--- START ---

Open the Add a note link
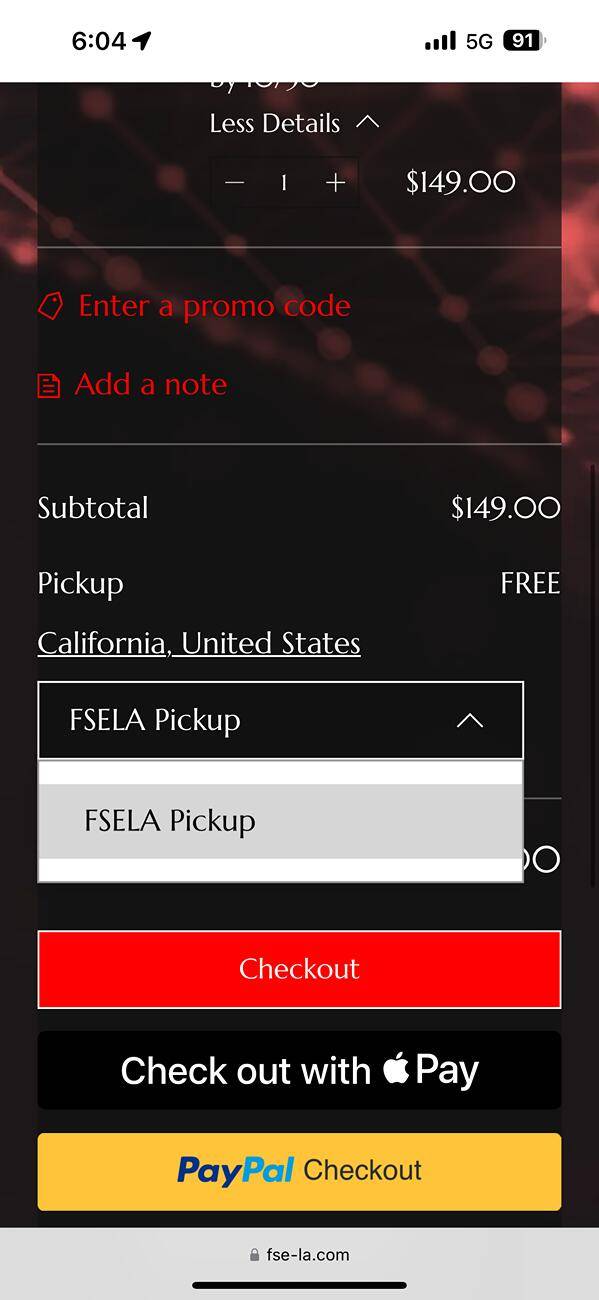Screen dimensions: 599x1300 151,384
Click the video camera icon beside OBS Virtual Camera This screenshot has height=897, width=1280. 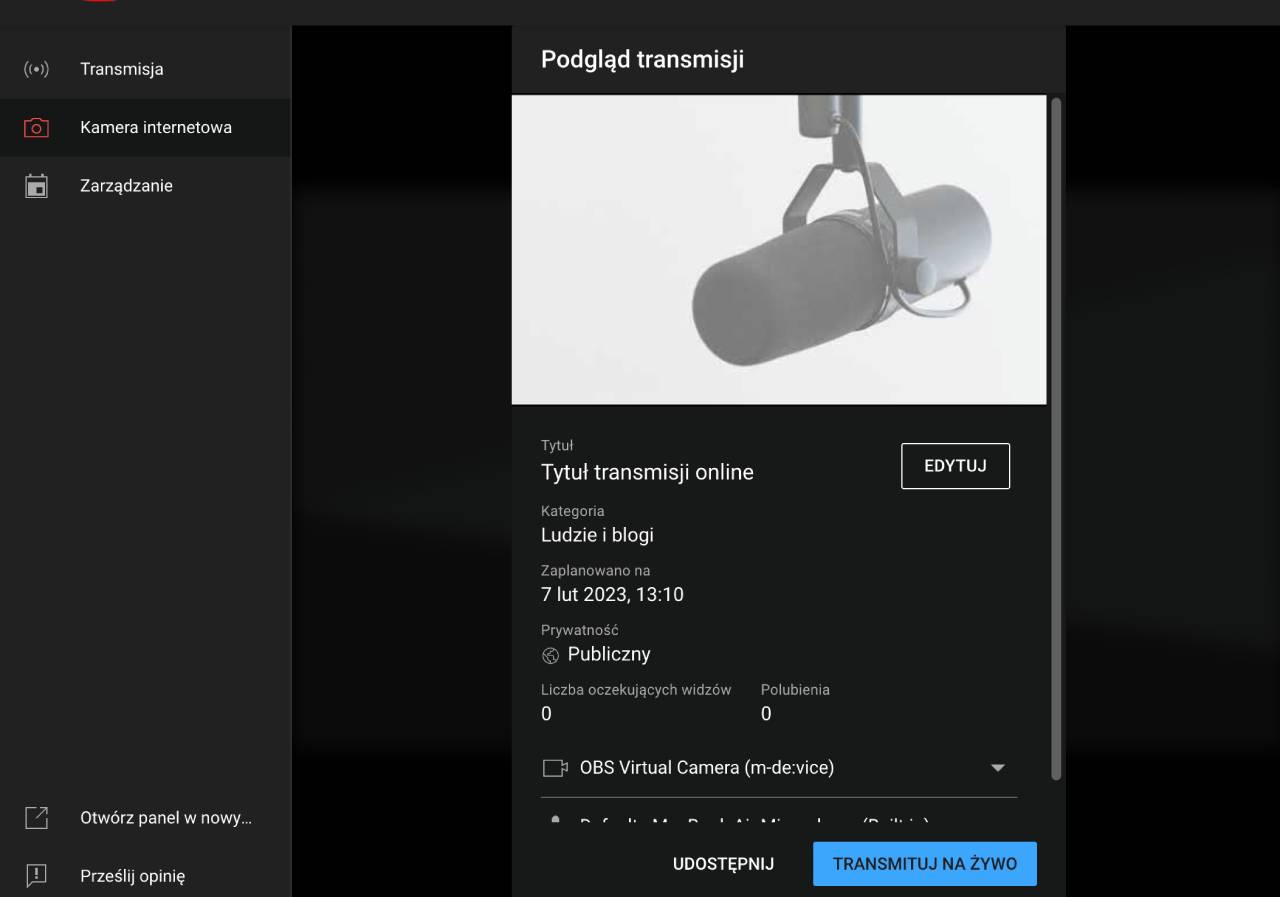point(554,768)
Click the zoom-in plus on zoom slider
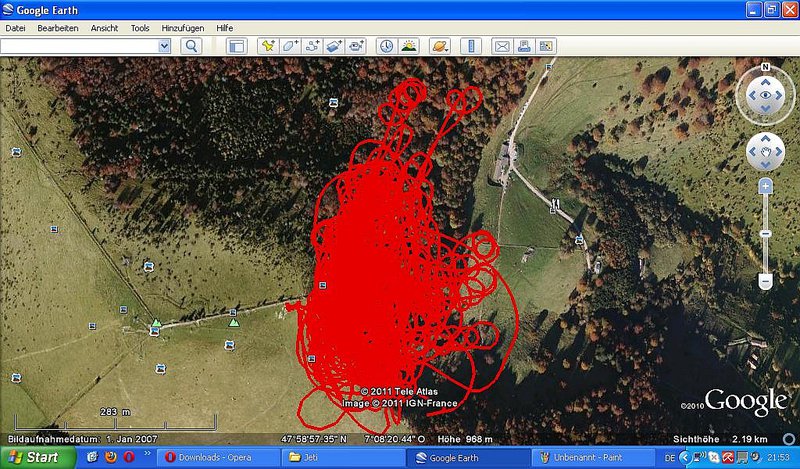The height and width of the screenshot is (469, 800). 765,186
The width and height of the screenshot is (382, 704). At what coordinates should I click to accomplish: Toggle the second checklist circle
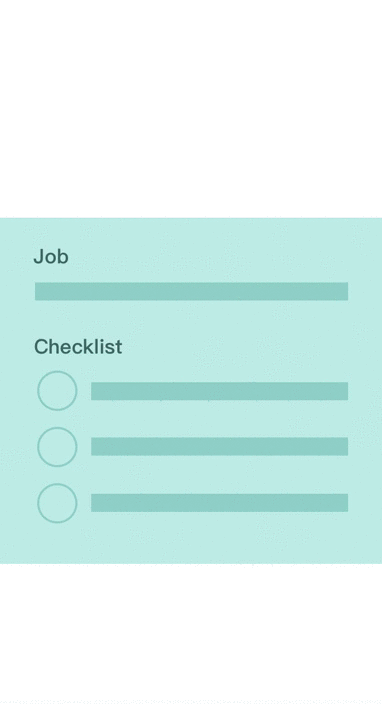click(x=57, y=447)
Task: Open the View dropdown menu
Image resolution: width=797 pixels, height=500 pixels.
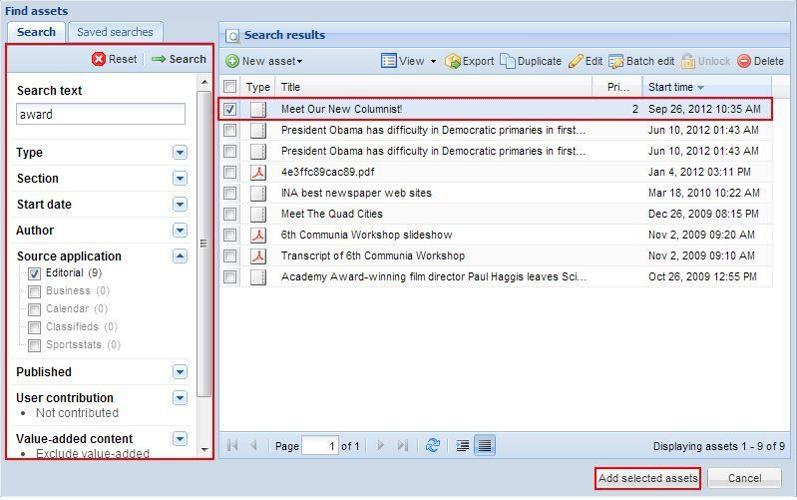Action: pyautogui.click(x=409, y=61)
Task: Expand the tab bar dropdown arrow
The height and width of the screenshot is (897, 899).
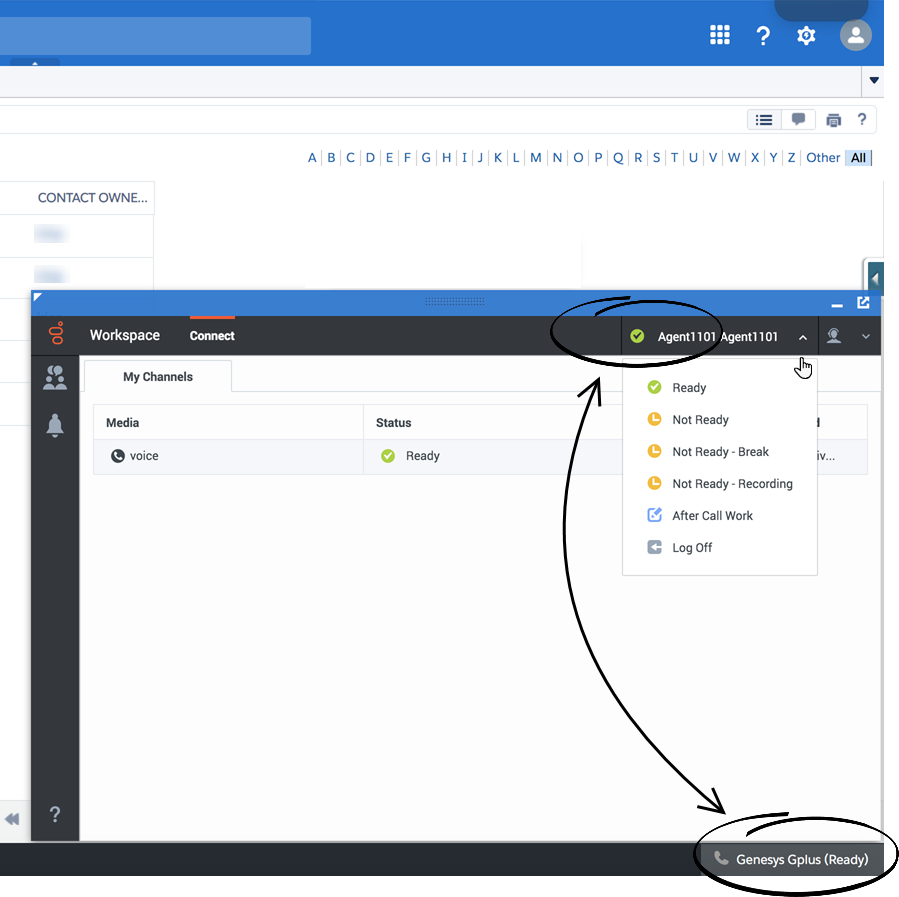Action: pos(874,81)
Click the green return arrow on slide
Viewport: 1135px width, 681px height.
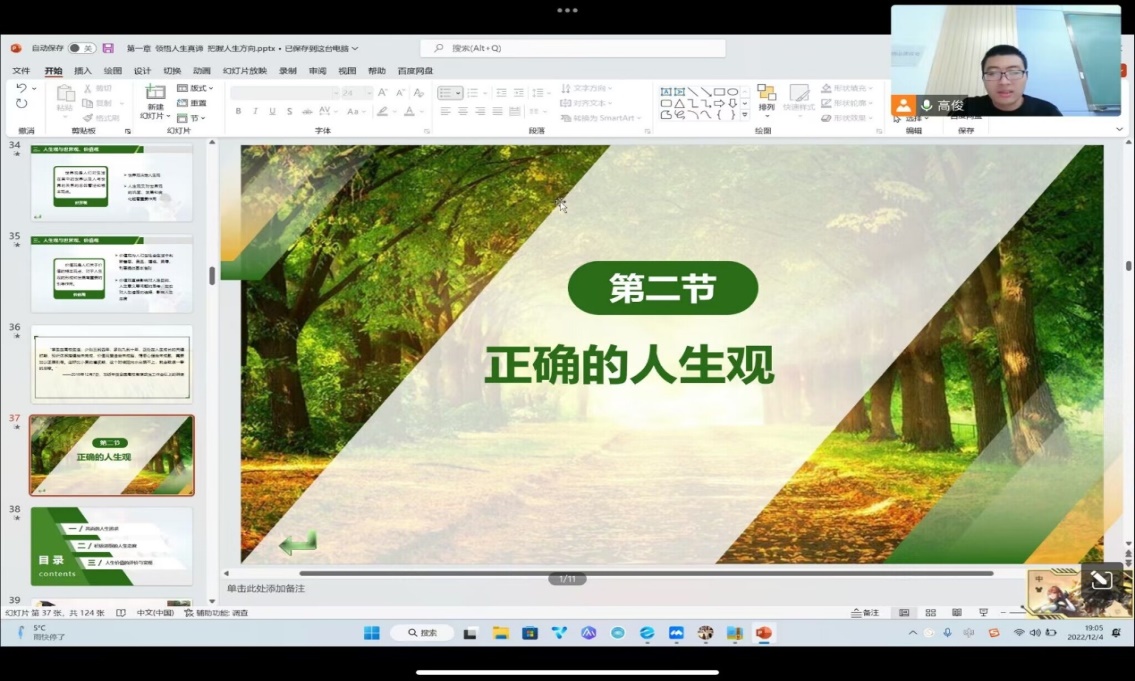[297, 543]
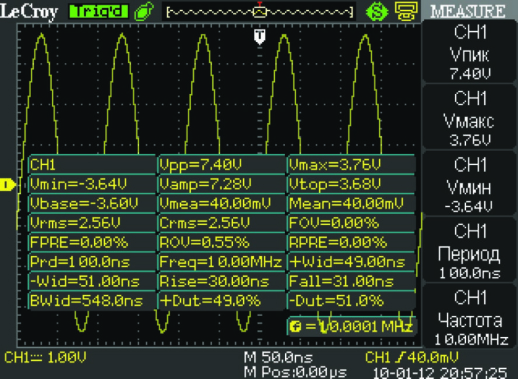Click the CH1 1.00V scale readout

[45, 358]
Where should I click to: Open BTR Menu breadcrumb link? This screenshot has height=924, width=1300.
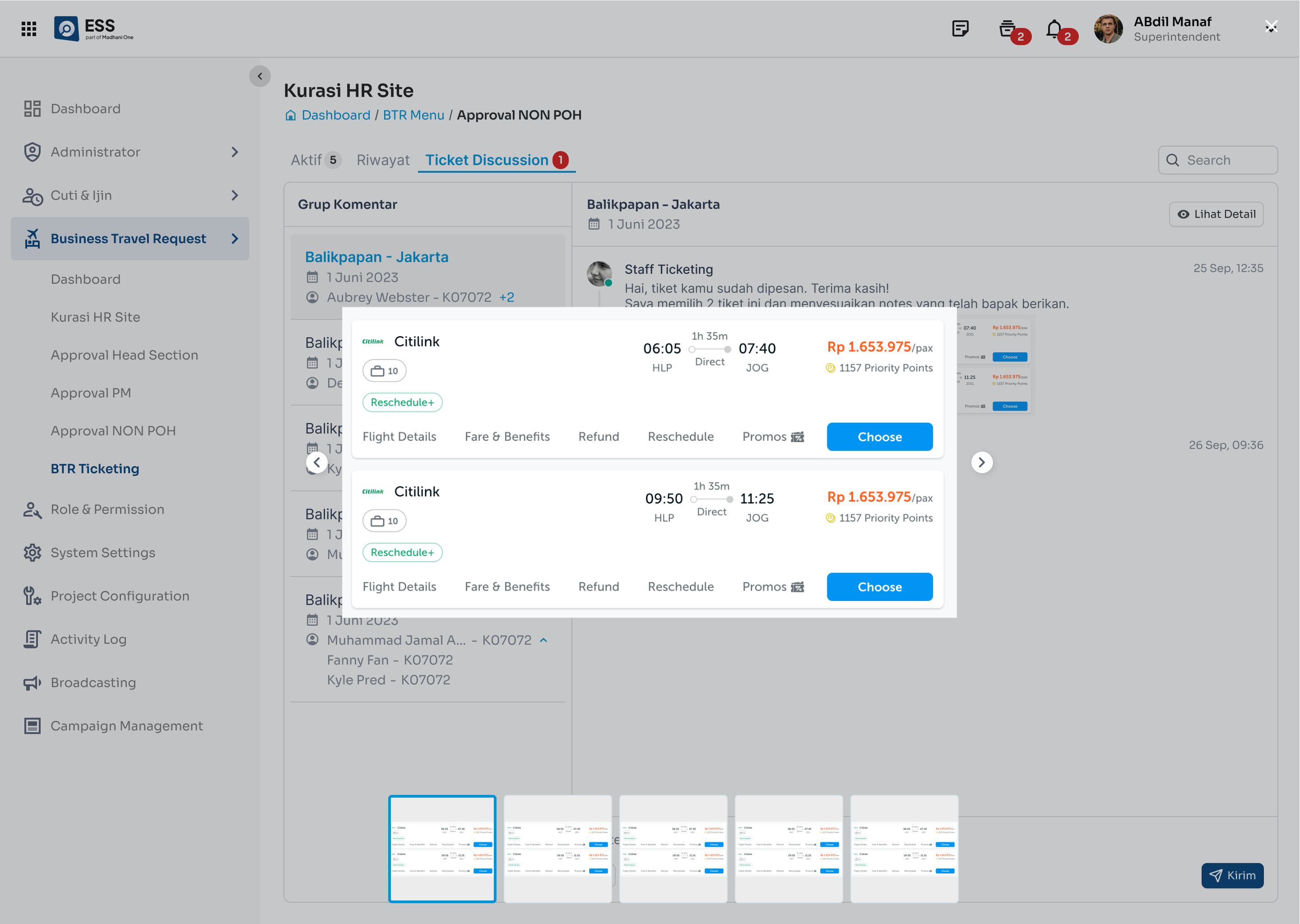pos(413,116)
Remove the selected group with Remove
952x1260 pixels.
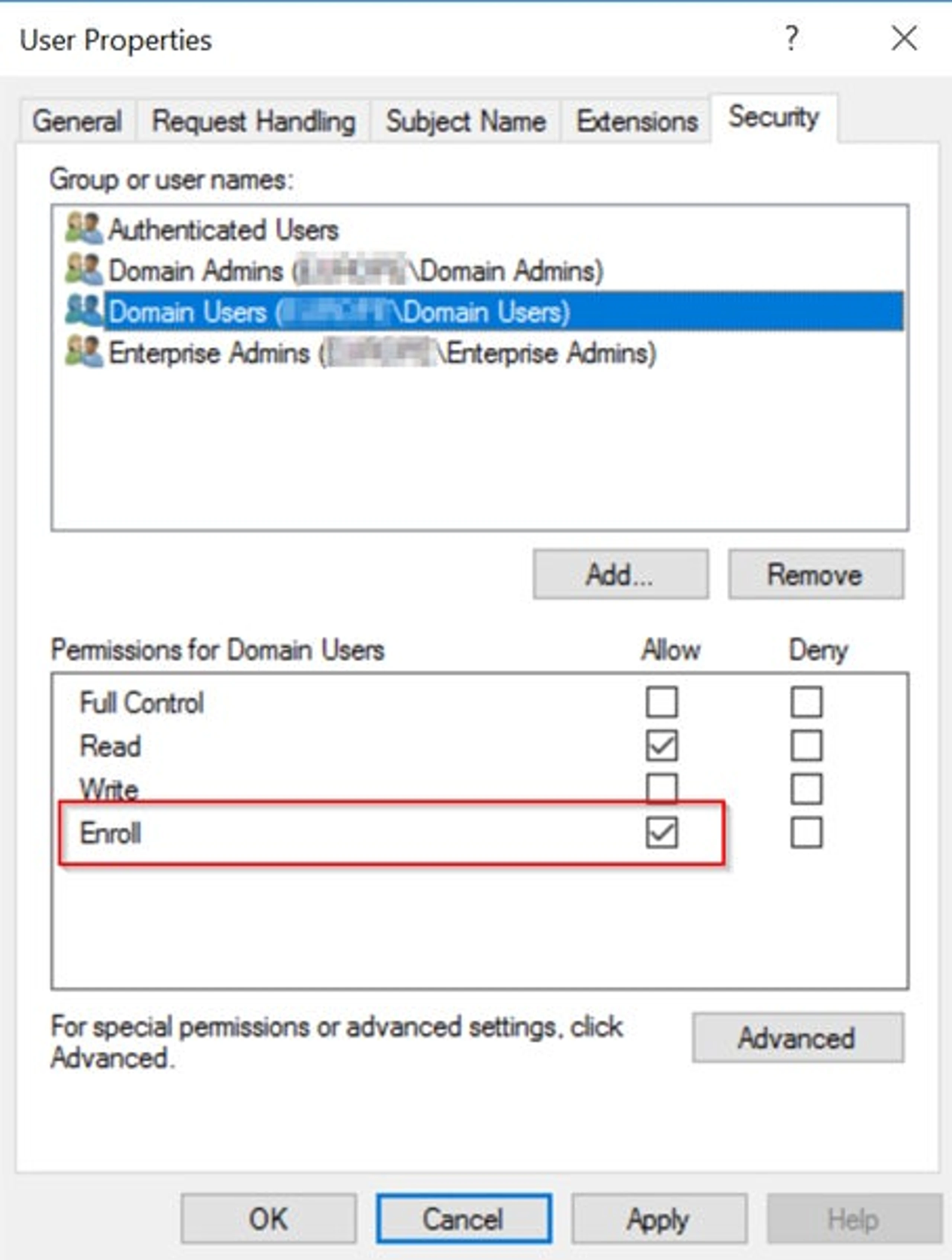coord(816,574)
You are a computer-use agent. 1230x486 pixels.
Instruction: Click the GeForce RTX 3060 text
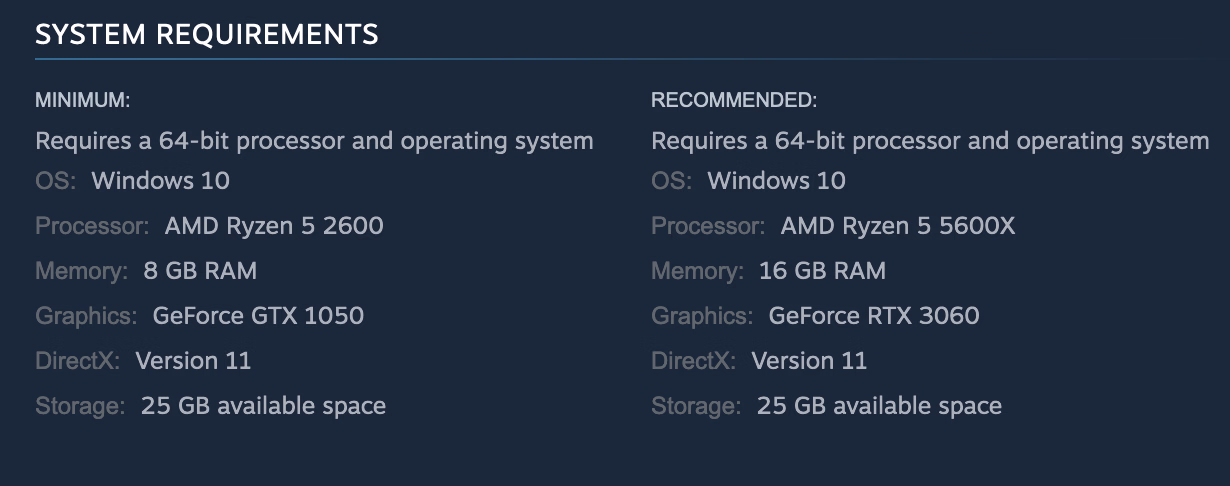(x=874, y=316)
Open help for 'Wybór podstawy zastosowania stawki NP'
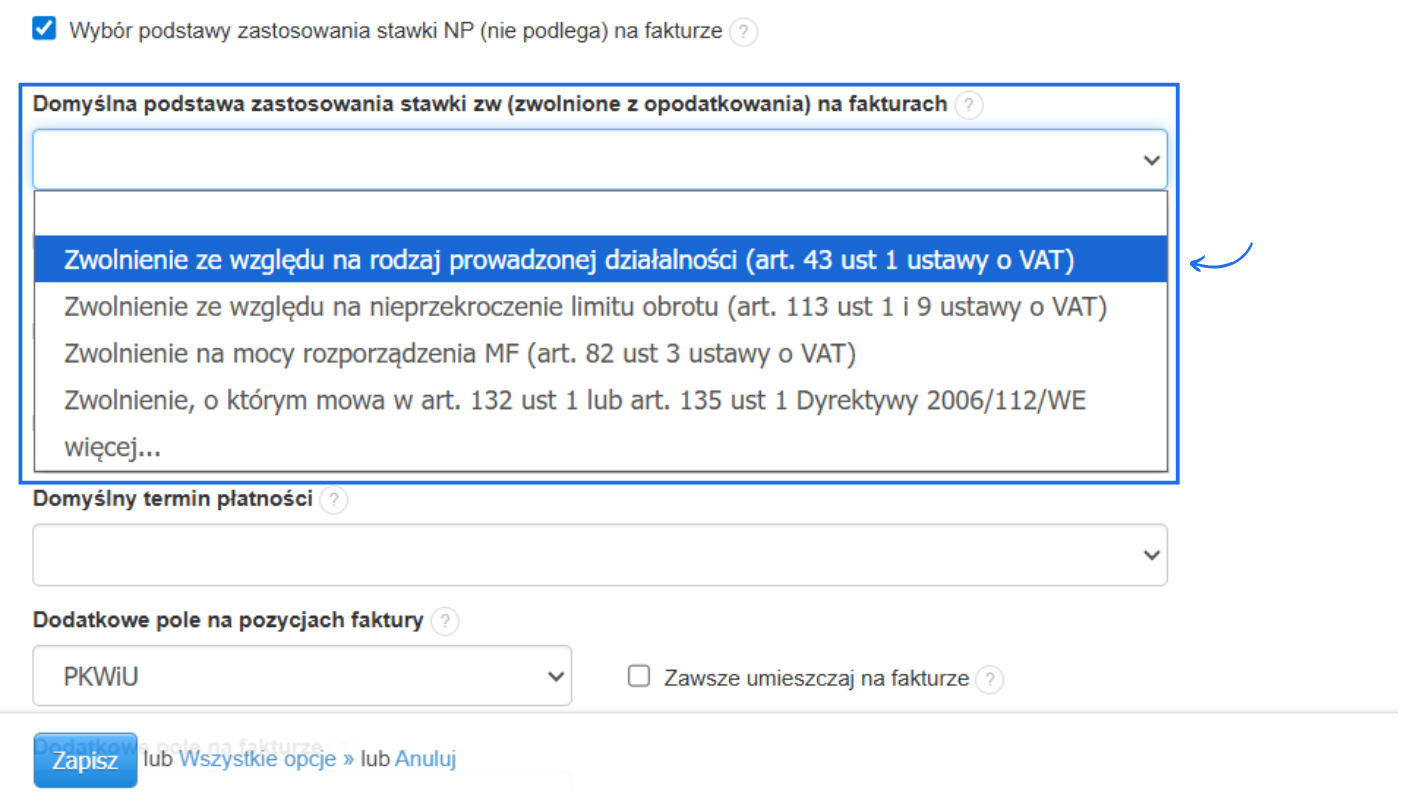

--- END ---

◆ **GOAL OF THE EXERCISE**:
Write out exactly the lines from the one containing "Where should I" through the last line of the records above, both ends included, and leave out any pictures.

◆ **SOLUTION TO THE PROBLEM**:
Where should I click to: Open BTR Menu breadcrumb link? This screenshot has height=924, width=1300.
pos(413,116)
Remove the selected group with Remove
952x1260 pixels.
coord(816,574)
You are a computer-use agent. 1230x486 pixels.
Instruction: Click the GeForce RTX 3060 text
(x=874, y=316)
Open help for 'Wybór podstawy zastosowania stawki NP'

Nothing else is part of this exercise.